Pôle emploi, "une machine très pyramidale"

Très prudent sur la question sensible des compétences, le ministère du Travail a précisé aux parties prenantes dans un document de présentation que France Travail n’était ni un projet de "régionalisation" ou de "départementalisation" du service public de l’emploi, ni un "vaste exercice de fusion entre acteurs". Ce projet s’apparenterait, en revanche, à "une mutualisation de l’offre de services entre partenaires", à un "partage des données" entre acteurs concernant les personnes en recherche d’emploi, à un "diagnostic partagé et une orientation sous égide France Travail à l’entrée pour les particuliers". Le document précise aussi qu’est envisagée "une mutation de l’opérateur Pôle emploi, à la fois acteur et animateur désormais".

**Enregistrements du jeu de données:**
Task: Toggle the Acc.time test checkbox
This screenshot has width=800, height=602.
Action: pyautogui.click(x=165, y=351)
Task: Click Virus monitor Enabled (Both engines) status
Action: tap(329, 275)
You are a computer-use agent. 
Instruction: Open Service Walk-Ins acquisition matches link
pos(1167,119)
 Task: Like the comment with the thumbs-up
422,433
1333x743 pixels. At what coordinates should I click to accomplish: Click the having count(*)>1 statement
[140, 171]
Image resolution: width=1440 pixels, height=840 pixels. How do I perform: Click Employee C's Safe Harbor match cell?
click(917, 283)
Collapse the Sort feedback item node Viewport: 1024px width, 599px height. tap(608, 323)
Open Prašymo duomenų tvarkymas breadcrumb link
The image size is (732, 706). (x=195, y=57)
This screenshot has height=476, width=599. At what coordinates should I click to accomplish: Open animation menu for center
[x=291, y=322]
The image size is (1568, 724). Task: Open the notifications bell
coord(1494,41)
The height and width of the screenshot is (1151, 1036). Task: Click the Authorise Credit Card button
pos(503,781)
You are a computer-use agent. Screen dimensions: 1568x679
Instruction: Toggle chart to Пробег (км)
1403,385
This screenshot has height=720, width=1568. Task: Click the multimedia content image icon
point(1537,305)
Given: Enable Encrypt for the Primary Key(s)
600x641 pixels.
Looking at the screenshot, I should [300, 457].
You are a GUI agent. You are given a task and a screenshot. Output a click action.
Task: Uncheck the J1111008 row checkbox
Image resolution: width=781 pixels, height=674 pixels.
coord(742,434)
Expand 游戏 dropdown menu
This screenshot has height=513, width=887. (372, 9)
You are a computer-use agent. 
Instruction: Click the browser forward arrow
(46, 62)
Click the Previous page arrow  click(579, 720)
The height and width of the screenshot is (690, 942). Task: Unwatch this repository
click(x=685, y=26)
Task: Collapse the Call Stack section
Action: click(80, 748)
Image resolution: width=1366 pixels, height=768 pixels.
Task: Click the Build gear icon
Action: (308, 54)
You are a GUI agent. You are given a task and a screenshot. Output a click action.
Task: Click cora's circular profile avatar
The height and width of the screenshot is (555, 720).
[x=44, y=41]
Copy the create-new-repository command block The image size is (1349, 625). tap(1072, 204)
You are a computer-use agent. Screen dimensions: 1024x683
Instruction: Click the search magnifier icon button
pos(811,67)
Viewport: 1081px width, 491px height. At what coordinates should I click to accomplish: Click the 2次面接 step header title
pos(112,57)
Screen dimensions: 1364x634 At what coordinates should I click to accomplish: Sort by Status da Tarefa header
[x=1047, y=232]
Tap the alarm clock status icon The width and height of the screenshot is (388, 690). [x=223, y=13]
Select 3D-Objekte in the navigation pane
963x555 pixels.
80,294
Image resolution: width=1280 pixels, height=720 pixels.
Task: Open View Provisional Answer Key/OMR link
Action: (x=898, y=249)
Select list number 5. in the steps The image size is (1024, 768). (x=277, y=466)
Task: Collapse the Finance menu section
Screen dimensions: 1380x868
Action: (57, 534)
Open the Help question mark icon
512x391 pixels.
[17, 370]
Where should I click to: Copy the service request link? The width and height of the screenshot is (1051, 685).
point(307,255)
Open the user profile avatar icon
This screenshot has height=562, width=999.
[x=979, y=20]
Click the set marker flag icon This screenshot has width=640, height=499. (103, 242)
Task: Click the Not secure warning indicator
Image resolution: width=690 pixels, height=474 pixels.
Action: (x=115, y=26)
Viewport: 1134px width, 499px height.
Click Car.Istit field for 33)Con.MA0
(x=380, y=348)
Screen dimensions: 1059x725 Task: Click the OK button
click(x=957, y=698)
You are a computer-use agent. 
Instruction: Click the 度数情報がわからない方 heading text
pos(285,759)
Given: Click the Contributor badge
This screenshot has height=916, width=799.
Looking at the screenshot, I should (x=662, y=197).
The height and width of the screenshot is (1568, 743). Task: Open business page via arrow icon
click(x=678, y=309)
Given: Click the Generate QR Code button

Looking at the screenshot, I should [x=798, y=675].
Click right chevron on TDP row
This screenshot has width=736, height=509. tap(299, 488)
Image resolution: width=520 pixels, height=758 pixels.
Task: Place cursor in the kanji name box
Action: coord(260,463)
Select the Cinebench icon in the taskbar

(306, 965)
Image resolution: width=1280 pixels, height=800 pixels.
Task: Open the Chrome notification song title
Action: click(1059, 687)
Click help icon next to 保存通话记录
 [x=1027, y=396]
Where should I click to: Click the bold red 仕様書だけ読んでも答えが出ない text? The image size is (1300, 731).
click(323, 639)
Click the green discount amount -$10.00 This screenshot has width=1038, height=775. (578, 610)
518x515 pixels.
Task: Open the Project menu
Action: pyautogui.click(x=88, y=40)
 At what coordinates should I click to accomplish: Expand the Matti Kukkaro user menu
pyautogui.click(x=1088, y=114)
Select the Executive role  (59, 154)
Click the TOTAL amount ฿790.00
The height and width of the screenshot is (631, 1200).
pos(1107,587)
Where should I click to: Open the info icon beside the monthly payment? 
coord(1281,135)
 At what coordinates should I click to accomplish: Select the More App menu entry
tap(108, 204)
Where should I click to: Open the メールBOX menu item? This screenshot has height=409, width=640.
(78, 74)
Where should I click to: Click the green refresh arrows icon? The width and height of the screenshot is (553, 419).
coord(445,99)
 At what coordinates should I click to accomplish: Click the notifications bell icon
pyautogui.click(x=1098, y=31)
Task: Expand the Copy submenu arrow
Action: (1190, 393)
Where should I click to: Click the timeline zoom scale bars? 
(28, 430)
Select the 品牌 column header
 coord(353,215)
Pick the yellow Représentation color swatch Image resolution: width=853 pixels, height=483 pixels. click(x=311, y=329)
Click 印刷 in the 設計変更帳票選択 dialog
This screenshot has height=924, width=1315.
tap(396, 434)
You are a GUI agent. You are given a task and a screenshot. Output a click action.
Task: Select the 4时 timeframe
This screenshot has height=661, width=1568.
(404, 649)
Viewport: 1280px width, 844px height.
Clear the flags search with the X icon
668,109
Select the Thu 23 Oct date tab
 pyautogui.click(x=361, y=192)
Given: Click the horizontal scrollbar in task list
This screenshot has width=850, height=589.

**Consigne:**
D'après le texte sur France Travail, le ministère du Travail précise ce que ce projet n'est pas. Énumérez toutes les choses ainsi écartées.

**Corrigé:**
- un projet de « régionalisation » du service public de l'emploi
- un projet de « départementalisation » du service public de l'emploi
- un « vaste exercice de fusion entre acteurs »